Il est produit par BE PARTNERS 10 factures relatives à des prestations diverses détaillées sur chaque facture telles que “affiches promo”, “cadre à clapets” , “déplacement écran”, “enseigne lumineuse” etc, regroupées sous la rubrique “prestation publicité” dont la PHARMACIE BELLEVUE ne conteste pas que ces prestations ont été réalisées et le détail des factures n’est pas plus discuté.
Dès lors il sera fait droit à la demande en paiement pour l’ensemble de ces factures soit la somme de 10.624,66 €.
En revanche, il est facturé, parfois mensuellement au forfait de 700 € HT, des “prestations administratives” sans aucun détail de la prestation effectivement fournie et sans qu’il ne soit démontré qu’un quelconque accord ait été conclu sur la prestation ni même qu’elle ait été effectivement réalisée.
Les demandes correspondantes seront donc rejetées.
En conséquence, la PHARMACIE BELLEVUE sera condamnée à payer à BE PARTNERS la somme de 71.852,06 € outre intérêts au taux légal à compter de la mise en demeure du 11/03/2021 et capitalisation dans les conditions de l’article 1343-2 du Code civil.

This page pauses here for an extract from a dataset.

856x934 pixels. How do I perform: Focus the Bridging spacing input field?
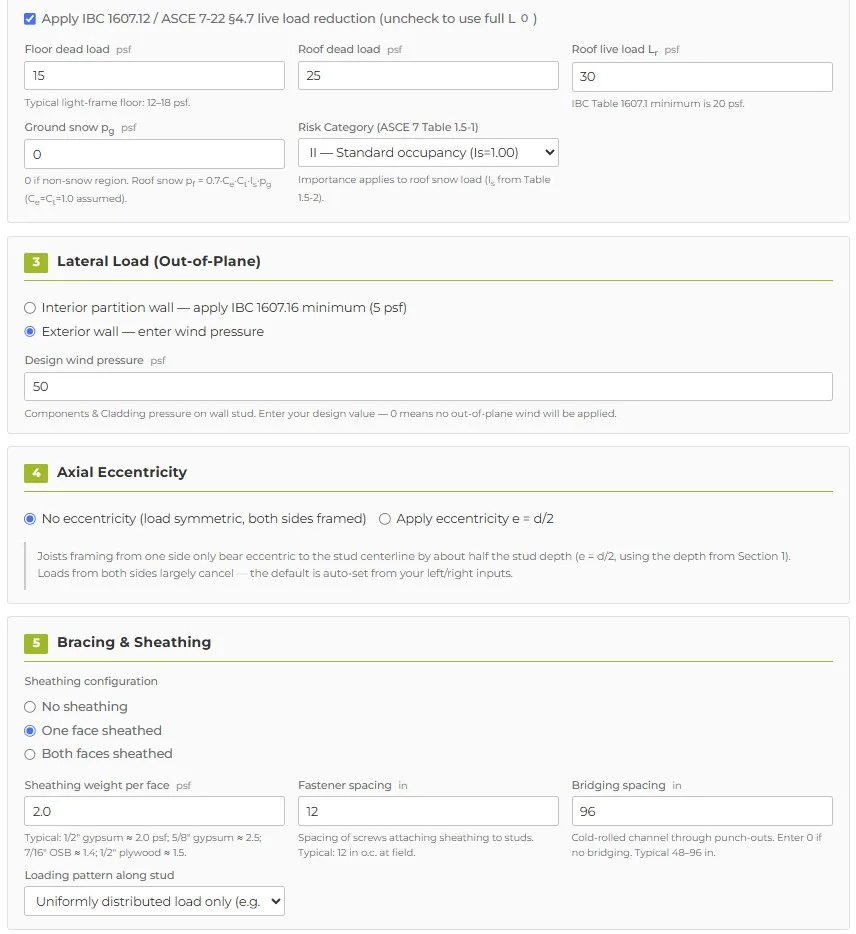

Il n’est pas démontré un préjudice distinct du retard de paiement indemnisé par l’intérêt moratoire. La demande de BE PARTNERS au titre du préjudice moral et économique sera en conséquence rejetée.
La société PHARMACIE DE BELLEVUE sollicite une somme de 20.000 € à titre de dommages et intérêts compte tenu du préjudice subi par elle du fait de l’immixtion dans la conduite de travaux de rénovation de l’officine et de la dérive financière désastreuse du projet dont BE PARTNERS serait responsable.

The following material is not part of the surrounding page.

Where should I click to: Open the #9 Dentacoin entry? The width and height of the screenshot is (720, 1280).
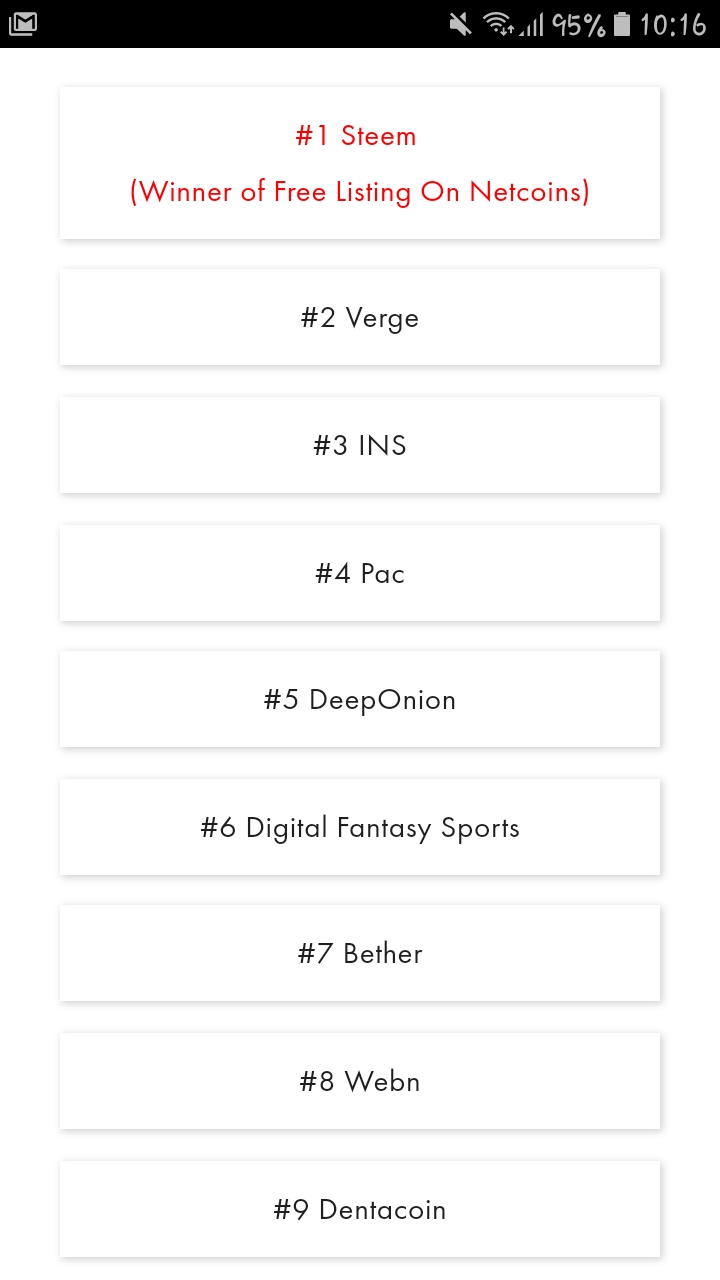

Toutefois, la PHARMACIE BELLEVUE ne produit aucun élément de preuve de nature à démontrer l’immixtion de BE PARTNERS et son caractère fautif, ou la dérive financière alléguée et, à la supposer démontrée, la responsabilité de BE PARTNERS dans celle-ci, ainsi que le préjudice allégué.
La demande de la PHARMACIE BELLEVUE sera en conséquence rejetée.

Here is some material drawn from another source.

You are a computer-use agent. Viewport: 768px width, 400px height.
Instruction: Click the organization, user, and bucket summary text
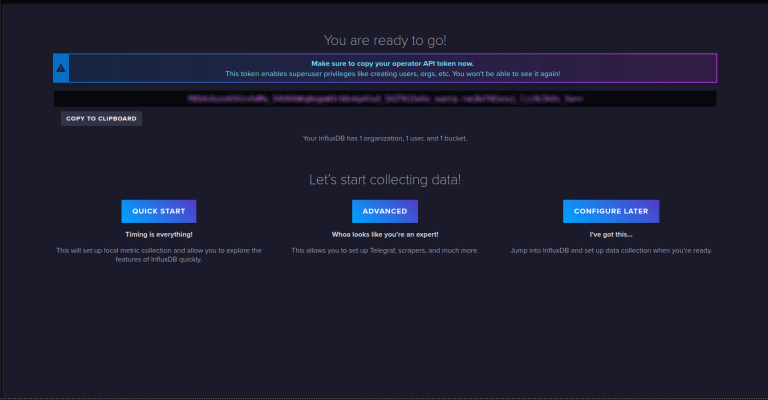(x=385, y=138)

Il serait inéquitable de laisser à la charge de BE PARTNERS la totalité des frais engagés qui ne sont pas compris dans les dépens. La PHARMACIE BELLEVUE sera en conséquence condamnée à lui payer la somme de 1.500,00 € en application de l’article 700 du Code de procédure civile.
PAR CES MOTIFS :
Le tribunal judiciaire de Grenoble, statuant par jugement contradictoire rendu en premier ressort,
REJETANT toute autre demande,
CONDAMNE la SELARL PHARMACIE BELLEVUE à payer à la SARL BE PARTNERS la somme de 71.852,06 € outre intérêts au taux légal à compter du 11/03/2021 et capitalisation dans les conditions de l’article 1343-2 du Code civil,
CONDAMNE la SELARL PHARMACIE BELLEVUE à payer à la SARL BE PARTNERS la somme de 1.500,00 € en application de l’article 700 du Code de procédure civile,
CONDAMNE la SELARL PHARMACIE BELLEVUE aux dépens.
PRONONCÉ publiquement par mise à disposition du jugement au Greffe du Tribunal judiciaire, les parties en ayant été préalablement avisées dans les conditions prévues par l’article 450 du Code de Procédure Civile.
Le jugement a été rédigé par Philippe LOMBARD.